Essays on the Gita -Sri Aurobindo
Second Series : Chapter 12
The Way and the Bhakta
In the lower ignorant consciousness of mind, life and body there are many dharmas, many rules, many standards and laws because there are many varying determinations and types of the mental, vital and physical nature. The immortal Dharma is one; it is that of the highest spiritual divine consciousness and its powers, para ̄ prakr.tih.. It is beyond the three gunas, and to reach it all these lower dharmas have to be abandoned, sarva-dharman parityajya. Alone in their place the one liberating unifying consciousness and power of the Eternal has to become the infinite source of our action, its mould, determinant and exemplar.
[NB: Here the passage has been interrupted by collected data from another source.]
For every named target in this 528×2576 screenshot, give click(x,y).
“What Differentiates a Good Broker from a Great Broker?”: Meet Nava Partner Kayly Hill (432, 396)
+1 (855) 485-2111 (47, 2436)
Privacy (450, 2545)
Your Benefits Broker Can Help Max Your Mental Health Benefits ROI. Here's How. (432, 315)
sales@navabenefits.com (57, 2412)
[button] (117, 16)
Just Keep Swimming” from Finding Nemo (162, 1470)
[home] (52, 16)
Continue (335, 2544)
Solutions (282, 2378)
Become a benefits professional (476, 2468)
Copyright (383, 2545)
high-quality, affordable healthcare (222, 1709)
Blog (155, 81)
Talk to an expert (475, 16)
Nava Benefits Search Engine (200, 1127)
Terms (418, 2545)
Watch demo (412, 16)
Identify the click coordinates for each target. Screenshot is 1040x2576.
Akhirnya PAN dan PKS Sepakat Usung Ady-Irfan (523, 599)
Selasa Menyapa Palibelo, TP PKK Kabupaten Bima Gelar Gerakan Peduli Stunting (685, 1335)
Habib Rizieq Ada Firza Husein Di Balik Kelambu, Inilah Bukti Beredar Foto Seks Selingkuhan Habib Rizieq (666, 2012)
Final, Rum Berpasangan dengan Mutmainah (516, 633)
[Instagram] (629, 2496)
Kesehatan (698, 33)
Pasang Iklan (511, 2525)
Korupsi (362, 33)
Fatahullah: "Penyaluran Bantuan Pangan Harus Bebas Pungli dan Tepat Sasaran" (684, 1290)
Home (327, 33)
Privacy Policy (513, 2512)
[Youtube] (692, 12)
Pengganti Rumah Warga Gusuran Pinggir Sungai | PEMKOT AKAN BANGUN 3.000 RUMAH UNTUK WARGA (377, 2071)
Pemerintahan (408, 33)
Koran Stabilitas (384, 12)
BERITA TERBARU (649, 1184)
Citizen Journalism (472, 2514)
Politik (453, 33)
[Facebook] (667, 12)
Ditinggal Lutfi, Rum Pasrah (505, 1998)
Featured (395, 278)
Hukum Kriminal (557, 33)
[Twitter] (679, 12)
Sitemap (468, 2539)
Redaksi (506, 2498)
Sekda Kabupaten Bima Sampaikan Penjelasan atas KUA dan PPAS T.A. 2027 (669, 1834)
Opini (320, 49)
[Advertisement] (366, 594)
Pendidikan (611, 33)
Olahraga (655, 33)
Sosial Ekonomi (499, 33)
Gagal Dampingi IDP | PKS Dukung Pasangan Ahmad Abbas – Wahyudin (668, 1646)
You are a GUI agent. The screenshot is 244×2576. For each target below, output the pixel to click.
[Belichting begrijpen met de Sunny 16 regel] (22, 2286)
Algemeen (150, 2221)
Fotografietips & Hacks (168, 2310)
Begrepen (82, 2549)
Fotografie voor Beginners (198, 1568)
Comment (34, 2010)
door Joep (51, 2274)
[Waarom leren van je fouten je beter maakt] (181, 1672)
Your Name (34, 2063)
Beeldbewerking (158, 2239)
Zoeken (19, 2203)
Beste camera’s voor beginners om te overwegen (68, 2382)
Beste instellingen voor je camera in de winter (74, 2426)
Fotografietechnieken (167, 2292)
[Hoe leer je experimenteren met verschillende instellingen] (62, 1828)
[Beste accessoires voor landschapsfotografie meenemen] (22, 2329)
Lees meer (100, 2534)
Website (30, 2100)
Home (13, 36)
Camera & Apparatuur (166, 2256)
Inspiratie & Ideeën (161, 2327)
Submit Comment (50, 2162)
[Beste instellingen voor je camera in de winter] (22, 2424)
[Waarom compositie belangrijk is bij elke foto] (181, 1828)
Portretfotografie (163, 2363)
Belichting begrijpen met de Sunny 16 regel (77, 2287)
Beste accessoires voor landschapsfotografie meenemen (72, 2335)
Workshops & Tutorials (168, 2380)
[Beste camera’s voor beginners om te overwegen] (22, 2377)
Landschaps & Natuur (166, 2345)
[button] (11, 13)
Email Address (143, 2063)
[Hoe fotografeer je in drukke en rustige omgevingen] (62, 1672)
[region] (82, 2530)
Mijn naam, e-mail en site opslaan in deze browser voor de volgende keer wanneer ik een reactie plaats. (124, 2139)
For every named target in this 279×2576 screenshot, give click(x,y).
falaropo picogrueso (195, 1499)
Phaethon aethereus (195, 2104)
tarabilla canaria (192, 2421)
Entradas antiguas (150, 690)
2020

To rise out of our lower personal egoism, to enter into the impersonal and equal calm of the immutable eternal all-pervading Akshara Purusha, to aspire from that calm by a perfect self-surrender of all one’s nature and existence to that which is other and higher than the Akshara, is the first necessity of this Yoga. In the strength of that aspiration one can rise to the immortal Dharma. There, made one in being, consciousness and divine bliss with the greatest Uttama Purusha, made one with his supreme dynamic nature-force, sva prakrtih. the liberated spirit can know infinitely, love illimitably, act unfalteringly in the authentic power of a highest immortality and a perfect freedom. The rest of the Gita is written to throw a fuller light on this immortal Dharma.